For well over twenty years since I first started my infatuation with the Regency Era, I have maintained a lexicon to help me decipher Georgette Heyer (follow the link to Frederica, my favorite of her books), and others. Then as I began to write in the genre in the years 2000, I put more emphasis on it.

I have seen a few others on the web, but I have not seen any as complete as the one maintained at Regency Assembly Press that I have contributed to.

Today is the letter O. Did you know that you would not be glad to get the Oil of Gladness? And that Old Pegg does not refer to anyone named Margaret?
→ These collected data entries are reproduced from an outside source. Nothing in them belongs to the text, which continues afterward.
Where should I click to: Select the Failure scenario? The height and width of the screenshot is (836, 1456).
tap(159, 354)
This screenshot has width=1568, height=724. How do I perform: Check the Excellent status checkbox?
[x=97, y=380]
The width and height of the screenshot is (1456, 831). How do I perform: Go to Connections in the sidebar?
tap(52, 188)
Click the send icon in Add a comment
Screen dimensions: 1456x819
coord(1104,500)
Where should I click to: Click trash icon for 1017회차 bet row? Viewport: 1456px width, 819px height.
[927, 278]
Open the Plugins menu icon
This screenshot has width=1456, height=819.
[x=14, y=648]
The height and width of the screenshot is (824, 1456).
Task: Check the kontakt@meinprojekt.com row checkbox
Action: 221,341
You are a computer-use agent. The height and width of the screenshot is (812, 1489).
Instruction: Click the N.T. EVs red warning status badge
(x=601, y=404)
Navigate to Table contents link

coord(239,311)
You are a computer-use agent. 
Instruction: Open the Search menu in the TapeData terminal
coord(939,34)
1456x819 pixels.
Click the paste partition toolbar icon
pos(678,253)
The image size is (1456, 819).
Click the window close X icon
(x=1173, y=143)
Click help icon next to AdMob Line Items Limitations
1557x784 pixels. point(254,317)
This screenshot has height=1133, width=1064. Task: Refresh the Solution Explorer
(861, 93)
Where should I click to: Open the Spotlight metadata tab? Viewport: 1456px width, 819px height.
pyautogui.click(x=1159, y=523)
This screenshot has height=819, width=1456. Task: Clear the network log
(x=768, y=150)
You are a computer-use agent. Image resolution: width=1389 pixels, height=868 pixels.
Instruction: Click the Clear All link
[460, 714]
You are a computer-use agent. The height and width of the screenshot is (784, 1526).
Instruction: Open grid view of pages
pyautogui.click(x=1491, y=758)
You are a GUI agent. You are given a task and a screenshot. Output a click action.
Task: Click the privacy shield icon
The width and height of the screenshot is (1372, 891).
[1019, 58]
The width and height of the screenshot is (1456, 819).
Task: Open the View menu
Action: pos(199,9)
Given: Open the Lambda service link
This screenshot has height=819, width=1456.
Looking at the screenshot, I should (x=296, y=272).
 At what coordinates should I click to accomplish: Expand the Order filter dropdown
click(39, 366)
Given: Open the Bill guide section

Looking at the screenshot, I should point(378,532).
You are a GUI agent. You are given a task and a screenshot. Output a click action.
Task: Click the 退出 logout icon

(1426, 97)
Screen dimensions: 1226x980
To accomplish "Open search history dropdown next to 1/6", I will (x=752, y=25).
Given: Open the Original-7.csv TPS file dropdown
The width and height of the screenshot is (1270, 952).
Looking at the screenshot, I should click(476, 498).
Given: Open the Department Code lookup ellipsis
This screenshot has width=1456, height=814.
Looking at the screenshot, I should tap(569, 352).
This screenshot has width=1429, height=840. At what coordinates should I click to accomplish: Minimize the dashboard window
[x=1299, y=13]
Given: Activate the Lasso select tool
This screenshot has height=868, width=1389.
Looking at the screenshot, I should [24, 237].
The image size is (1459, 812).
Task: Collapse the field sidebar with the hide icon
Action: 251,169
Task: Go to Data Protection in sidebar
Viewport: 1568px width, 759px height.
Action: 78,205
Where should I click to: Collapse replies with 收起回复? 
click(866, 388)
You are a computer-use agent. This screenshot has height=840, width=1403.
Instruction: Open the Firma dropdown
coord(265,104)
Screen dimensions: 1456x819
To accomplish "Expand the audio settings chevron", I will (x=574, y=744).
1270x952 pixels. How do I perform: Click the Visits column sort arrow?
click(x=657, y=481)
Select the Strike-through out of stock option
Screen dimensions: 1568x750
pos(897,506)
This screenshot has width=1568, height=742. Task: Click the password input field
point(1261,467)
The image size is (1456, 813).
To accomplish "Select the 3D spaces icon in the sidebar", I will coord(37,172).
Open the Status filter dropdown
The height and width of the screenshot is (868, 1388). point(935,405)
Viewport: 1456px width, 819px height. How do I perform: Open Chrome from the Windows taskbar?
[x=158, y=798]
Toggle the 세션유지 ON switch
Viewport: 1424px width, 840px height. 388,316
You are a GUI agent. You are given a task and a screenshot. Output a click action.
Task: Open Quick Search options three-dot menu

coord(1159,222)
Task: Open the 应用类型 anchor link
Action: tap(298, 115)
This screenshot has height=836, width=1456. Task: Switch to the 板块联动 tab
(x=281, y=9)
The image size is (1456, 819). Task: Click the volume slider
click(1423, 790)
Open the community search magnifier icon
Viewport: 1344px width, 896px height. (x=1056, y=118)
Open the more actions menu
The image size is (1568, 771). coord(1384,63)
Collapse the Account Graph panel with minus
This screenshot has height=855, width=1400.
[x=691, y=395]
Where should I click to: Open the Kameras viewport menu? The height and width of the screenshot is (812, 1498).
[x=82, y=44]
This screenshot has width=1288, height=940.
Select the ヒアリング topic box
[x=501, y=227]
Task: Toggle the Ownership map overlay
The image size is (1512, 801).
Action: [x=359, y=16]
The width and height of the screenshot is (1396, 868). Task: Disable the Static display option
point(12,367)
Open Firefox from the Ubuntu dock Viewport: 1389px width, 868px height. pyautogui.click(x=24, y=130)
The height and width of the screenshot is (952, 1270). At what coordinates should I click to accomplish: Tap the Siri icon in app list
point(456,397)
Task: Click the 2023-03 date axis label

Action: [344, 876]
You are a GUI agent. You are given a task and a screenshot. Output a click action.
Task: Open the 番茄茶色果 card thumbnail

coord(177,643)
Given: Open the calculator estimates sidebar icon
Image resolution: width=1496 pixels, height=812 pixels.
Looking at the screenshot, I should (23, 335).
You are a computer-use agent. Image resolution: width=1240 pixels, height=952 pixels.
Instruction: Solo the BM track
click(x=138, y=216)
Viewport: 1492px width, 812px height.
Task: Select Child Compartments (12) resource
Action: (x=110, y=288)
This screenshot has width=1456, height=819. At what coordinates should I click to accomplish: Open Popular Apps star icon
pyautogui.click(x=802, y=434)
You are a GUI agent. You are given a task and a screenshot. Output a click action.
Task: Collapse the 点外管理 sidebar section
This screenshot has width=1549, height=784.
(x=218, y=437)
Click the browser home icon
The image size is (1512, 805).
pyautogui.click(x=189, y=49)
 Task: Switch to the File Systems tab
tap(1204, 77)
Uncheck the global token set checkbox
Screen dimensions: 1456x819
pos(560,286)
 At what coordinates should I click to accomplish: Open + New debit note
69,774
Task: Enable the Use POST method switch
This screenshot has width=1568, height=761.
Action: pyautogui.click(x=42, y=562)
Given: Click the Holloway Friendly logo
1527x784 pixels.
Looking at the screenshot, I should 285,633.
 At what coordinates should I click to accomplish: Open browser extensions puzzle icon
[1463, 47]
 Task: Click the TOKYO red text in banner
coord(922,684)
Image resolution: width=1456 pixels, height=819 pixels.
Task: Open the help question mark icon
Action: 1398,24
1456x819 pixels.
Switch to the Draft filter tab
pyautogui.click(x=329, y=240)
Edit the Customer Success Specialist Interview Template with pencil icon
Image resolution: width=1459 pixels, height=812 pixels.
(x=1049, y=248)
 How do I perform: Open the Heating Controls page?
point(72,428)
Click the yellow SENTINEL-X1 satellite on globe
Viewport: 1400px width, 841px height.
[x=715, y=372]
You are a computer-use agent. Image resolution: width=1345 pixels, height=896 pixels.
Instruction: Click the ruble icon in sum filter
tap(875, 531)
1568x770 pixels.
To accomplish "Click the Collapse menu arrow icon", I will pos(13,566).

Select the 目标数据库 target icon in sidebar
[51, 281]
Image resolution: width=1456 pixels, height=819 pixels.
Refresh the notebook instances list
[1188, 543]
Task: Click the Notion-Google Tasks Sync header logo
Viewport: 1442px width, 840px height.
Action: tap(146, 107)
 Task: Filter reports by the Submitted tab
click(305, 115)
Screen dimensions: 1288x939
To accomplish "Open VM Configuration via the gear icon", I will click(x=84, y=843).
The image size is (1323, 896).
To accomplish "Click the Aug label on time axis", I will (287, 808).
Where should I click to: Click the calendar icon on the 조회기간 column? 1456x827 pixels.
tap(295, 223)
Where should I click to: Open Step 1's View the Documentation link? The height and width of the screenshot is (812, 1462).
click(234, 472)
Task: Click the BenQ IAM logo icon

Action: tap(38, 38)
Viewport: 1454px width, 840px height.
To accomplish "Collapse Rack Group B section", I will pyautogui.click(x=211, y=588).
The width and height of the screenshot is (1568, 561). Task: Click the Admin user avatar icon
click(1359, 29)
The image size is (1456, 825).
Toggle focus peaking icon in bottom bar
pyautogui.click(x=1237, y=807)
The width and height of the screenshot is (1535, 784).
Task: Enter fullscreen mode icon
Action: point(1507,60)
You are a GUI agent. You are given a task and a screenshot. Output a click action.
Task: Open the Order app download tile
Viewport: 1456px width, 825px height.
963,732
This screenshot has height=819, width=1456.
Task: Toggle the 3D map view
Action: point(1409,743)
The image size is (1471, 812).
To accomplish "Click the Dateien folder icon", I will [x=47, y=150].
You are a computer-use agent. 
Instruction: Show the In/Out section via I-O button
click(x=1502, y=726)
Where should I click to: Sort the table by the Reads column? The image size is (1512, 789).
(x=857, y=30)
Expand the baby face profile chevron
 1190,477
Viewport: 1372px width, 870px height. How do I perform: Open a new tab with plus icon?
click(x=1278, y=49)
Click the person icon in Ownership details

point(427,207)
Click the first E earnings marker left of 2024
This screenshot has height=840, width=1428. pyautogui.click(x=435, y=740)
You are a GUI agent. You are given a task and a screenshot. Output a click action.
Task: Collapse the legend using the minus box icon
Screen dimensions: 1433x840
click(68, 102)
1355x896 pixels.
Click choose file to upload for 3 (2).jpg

With the emphasis that has been placed recently on Research RegencyResearch-2012-07-18-09-25.jpg there, with not only the Lexicon, but the Timelines, lives of the Prime Ministers, Dance Instruction and Regency Era Money, it is a growing resource for all Regency readers and writers. I urge everyone to have a look as it continues to grow.

I also provide here the next letter of the alphabet to entice you to visit that page. Or even bookmark it for when you need to look up a particular Regency term.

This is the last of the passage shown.